PAPUA - Ketegangan internal dalam tubuh Organisasi Papua Merdeka (OPM) kembali mencuat setelah nama Egianus Kogoya, pimpinan kelompok bersenjata Kodap III Ndugama-Derakma, dikutuk keras oleh rekan-rekan seperjuangannya sendiri. Kecaman tersebut muncul menyusul aksi-aksi brutal Egianus di wilayah Wamena, Kabupaten Jayawijaya, yang dianggap telah menyimpang dari prinsip-prinsip perjuangan awal OPM. Selasa 24 Juni 2025.
Sumber internal OPM mengungkapkan bahwa tindakan Egianus dalam beberapa bulan terakhir, seperti penyanderaan warga sipil, pembakaran fasilitas umum, dan penembakan terhadap masyarakat yang tidak bersalah, telah menyebabkan keresahan di kalangan anggota OPM. Banyak pimpinan senior OPM yang menilai bahwa Egianus telah membawa organisasi tersebut ke arah kehancuran dengan menjadikan kekerasan sebagai metode utama perjuangannya.
Tokoh adat Lanny Jaya, Yonas Tabuni, mengecam keras tindakan Egianus, mengatakan bahwa apa yang dilakukannya tidak mencerminkan perjuangan yang bermoral. “Perjuangan itu tidak dilakukan dengan cara menyandera guru, membakar sekolah, dan menakut-nakuti rakyat. Itu bukan perjuangan, itu teror. Dan rakyat Papua adalah korbannya, ” ujar Yonas, dengan nada kesal. Selasa (24/6/2025).

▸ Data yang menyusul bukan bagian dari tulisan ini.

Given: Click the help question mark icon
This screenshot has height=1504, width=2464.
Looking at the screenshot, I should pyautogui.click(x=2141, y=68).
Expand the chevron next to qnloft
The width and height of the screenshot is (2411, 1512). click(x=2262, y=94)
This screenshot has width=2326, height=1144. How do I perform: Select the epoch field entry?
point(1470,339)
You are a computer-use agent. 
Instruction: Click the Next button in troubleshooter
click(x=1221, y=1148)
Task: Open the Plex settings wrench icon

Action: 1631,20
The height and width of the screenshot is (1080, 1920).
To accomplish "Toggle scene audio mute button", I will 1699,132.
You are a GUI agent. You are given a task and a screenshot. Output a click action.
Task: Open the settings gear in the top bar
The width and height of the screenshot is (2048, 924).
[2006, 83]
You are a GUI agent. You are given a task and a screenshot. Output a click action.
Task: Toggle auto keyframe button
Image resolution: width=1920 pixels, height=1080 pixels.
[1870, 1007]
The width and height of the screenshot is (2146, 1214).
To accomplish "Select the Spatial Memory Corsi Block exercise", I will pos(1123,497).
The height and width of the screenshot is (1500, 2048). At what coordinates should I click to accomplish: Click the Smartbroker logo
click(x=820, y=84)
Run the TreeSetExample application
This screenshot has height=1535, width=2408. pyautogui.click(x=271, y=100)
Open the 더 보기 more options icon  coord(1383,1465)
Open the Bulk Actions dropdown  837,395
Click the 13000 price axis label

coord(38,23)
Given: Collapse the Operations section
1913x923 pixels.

Kecaman serupa juga datang dari kalangan pemuda. Ketua Forum Pemuda Peduli Papua Damai, Nikolaus Yikwa, menilai bahwa Egianus Kogoya telah kehilangan legitimasi moral, bahkan di mata kelompoknya sendiri. “Ketika seorang pemimpin mulai menyerang masyarakat dan tidak peduli dengan penderitaan rakyat, dia sudah bukan pejuang. Ia hanyalah ancaman bagi semua pihak, termasuk bagi sesama kelompok OPM, ” tegas Nikolaus.
Pendeta Abraham Magai dari Gereja Baptis Papua menambahkan bahwa tidak ada alasan yang bisa membenarkan tindakan kekejaman terhadap rakyat. “Apa pun alasannya, menyakiti rakyat Papua adalah bentuk pengkhianatan. Saya bersyukur jika ada pihak dalam OPM yang mulai menyadari bahwa Egianus telah melampaui batas, ” katanya dalam khotbah Minggu di Wamena.
Sementara itu, masyarakat Wamena dan sekitarnya menyuarakan harapan mereka agar konflik bersenjata segera berakhir dan wilayah mereka kembali aman. “Kami sudah cukup menderita. Kami ingin sekolah dibuka, pasar ramai, dan anak-anak bisa bermain tanpa suara tembakan, ” ungkap Maria Tabuni, seorang tokoh perempuan dari Distrik Asotipo.
Perpecahan yang kini melanda OPM, terlebih dengan kecaman terhadap sosok Egianus Kogoya, menjadi pertanda bahwa perjuangan mereka tidak lagi memiliki satu visi yang jelas. Masyarakat Papua kini semakin sadar bahwa jalan kekerasan hanya akan membawa penderitaan, bukan kemerdekaan. Sebagai akibatnya, semakin banyak yang memilih hidup damai dan berharap untuk masa depan yang lebih baik dalam bingkai NKRI.